[ACTIVITIES]
A – Copy the part of the p value post that runs from "In some of our" to "change your cutoff.", word for word.
B – According to the p value post, what is the cutoff for statistical significance called?

[SELECTED TEXT]
=== Begin Enclosure ===

Posted April 10, 2017

In some of our past blogs, we have talked about confidence intervals, and how to interpret the p value, but what is a p value? Today, we will talk through a brief history and get into what p values are, how to determine your cutoff for statistical significance, and when you might want to change your cutoff.

The p value gained popularity through the famous biologist and statistician, Ronald Fisher, who you may have heard of for his role in the development of many modern day statistical concepts, including the F distribution (for ANOVA) and maximum likelihood testing. His 1925 work titled “Statistical Methods for Research Workers” is credited for popularizing the concept of the p value. He made several arguments in this publication, the most influential of which was the use of .05 as the cutoff for statistical significance. This cutoff is called the alpha (α) and acts as a benchmark for statistical significance. The p value corresponds to the probability of obtaining a random sample with an effect or difference as extreme (or more extreme) as what was observed in the data, assuming that the null hypothesis being tested (i.e., no effect/difference) is true. So, a value of .05 corresponds with a 5% (or 1 in 20) chance of drawing a random sample with an effect that extreme if no real effect exists in the population.

=== End Enclosure ===

Data records:

=== Begin Enclosure ===

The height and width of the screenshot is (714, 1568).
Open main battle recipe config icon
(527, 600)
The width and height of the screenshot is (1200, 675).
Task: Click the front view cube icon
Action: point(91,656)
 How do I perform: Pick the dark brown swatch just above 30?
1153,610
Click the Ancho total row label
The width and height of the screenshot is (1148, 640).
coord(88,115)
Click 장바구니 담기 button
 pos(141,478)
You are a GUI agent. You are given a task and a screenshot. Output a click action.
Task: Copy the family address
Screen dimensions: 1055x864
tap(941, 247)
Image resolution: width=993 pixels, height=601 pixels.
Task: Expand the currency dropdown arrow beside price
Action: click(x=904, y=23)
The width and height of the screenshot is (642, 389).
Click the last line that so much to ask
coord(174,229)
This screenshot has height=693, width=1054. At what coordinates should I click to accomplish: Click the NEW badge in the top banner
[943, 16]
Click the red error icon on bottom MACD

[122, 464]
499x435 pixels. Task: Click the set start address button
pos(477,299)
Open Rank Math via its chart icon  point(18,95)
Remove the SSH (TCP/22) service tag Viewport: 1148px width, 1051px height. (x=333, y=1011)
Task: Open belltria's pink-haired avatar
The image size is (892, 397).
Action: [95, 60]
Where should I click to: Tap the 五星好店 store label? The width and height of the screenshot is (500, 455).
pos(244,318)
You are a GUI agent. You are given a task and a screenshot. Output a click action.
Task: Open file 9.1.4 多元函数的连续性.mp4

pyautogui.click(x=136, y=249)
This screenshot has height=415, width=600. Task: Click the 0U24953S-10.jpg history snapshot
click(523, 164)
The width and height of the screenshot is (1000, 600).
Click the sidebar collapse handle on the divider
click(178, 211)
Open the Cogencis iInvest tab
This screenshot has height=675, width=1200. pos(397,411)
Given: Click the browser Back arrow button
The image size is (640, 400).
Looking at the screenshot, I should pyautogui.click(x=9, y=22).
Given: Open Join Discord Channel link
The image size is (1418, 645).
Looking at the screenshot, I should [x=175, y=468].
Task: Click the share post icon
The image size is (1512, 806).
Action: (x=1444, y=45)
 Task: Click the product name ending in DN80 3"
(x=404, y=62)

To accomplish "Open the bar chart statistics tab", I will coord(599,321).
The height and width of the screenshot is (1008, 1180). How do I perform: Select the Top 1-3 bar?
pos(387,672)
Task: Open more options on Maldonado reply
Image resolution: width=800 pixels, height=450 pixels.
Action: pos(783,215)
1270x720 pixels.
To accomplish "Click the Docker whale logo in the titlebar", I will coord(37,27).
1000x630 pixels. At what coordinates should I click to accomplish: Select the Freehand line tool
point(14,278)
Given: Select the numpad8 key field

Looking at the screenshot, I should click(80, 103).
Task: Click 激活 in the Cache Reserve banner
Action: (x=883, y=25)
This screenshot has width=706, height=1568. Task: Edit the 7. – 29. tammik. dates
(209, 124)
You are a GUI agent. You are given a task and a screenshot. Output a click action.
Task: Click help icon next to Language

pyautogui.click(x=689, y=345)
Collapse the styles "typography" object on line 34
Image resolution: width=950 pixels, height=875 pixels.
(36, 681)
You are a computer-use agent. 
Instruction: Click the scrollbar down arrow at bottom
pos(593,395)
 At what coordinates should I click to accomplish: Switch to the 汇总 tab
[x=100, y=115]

=== End Enclosure ===

[RESPONSES IN ORDER]
A –
In some of our past blogs, we have talked about confidence intervals, and how to interpret the p value, but what is a p value? Today, we will talk through a brief history and get into what p values are, how to determine your cutoff for statistical significance, and when you might want to change your cutoff.

B – The alpha (α).